Explanations for mental health problems among homeless children emphasize the chaotic, stressful, and hazardous conditions that accompany homelessness. Shelter stays disrupt family dynamics and routines, impeding parenting processes and healthy child development (Mayberry et al. 2014). Homeless families may also report higher levels of exposure to violence and experience more trauma than poor housed families (Anooshian 2005; Bassuk et al. 1996; Shinn et al. 1991). Residential instability and precarious housing before and after a shelter stay may compound the stressors of homelessness as families navigate tight housing markets with few resources and disrupted support networks. Furthermore, homelessness is closely linked with the mental health and coping of parents, most of whom are young single mothers (Shinn et al. 1998). Maternal depression has been identified as both a predictor (Curtis et al. 2014) and an outcome (Bassuk and Beardslee 2014) of homelessness, and rates of other psychiatric disorders among homeless mothers are elevated compared to the general population (Bassuk et al. 1996). Genetic profiles may thus predispose caregivers and children to life events such as job loss, break-ups, or other conflicts that increase likelihood of homelessness, as well as contribute to vulnerability to development of mental health disorders following exposure (Amstadter et al. 2016; Dougherty et al. 2013; Hohmann et al. 2015). Epigenetics research has shown environmental adversity for children and caregivers to alter gene expression, particularly with regards to stress regulation and behavior (Blaze et al. 2015; Romens et al. 2015). The experience of homelessness may trigger developmental processes with long-term consequences for mental health (Shonkoff et al. 2012). High levels of parenting stress and are observed among homeless families, which may contribute to child psychosocial risk (Park et al. 2015). Furthermore, parents may also be confronted with competing demands for their attention and energies, from securing stable housing to addressing their own mental health, and child mental health may remain unaddressed in light of other urgent needs (Torquati 2002). Psychosocial disorders among homeless children are likely multiply determined and dependent upon factors beyond the experience of a single shelter stay.
Availability and Utilization of Services
Service delivery and utilization patterns are overlooked elements of homeless children’s well-being. While housing and family instability are frequently cited as detrimental to children (Mayberry et al. 2014), disruptions in services are often not considered as threats to development. Contact with multiple service systems suggest high levels of need among homeless children, but may also indicate systemic inefficiencies and potential leverage points for improvement.

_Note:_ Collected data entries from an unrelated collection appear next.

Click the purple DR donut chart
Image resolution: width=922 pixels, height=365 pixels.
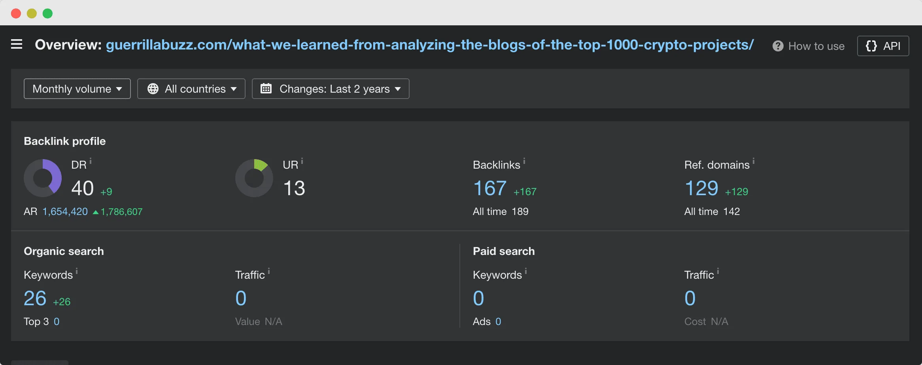pyautogui.click(x=43, y=178)
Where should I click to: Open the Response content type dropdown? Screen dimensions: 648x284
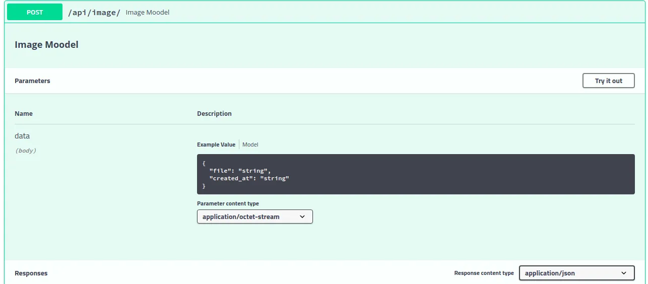[576, 273]
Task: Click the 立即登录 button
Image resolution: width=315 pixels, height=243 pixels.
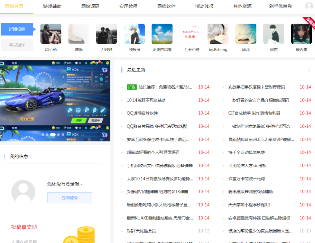Action: [69, 198]
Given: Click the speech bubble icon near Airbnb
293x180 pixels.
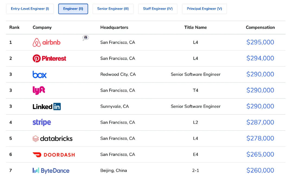Looking at the screenshot, I should [85, 38].
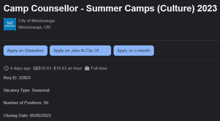Click the salary card icon

click(36, 68)
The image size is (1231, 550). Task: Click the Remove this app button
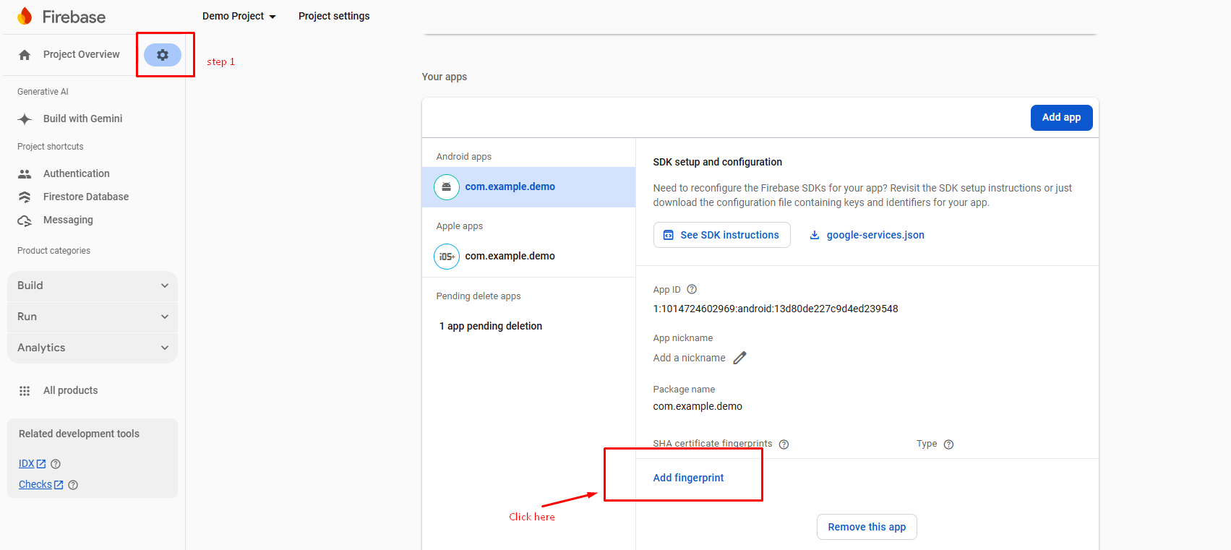pos(867,527)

Given their vulnerabilities, children in homeless families rely on a great deal of services including emergency shelters, transitional housing programs, foster care, and health care (Spellman et al. 2010). The nature of their service use and outcomes, however, indicate significant unmet psychiatric and psychosocial need. Investigation of utilization patterns suggests frequent contact with multiple social systems, particularly health care and child welfare (Culhane et al. 2011; Park et al. 2012). Homeless children are frequently treated in emergency departments, primary healthcare settings, and social service agencies (Cumella et al. 1998; Weinreb et al. 1998), but specialized mental health care utilization lags—particularly in light of the prevalence of psychosocial disorders (Buckner and Bassuk, 1997; Lee et al. 2010; Redlener et al. 2005).
Little is known about the patterns of mental health service use among homeless children. Shelters may provide important points of access to mental health services for children, with in-shelter screening and referral shown to be feasible and effective means of connecting children to resources (Lynch et al. 2015). Additional evidence suggests children may be more likely to receive mental health services upon shelter entry, perhaps because the stress of becoming homeless can trigger mental health problems, increased visibility of problematic behaviors in the shelter setting, or overlap between homeless services and the child welfare system, which frequently serves as a gateway to mental health treatment (Fowler et al. 2013; Park et al. 2012). Although increased access through shelters is an important achievement, lack of coordinated care before and after shelter stays may disrupt services and reduce their impact.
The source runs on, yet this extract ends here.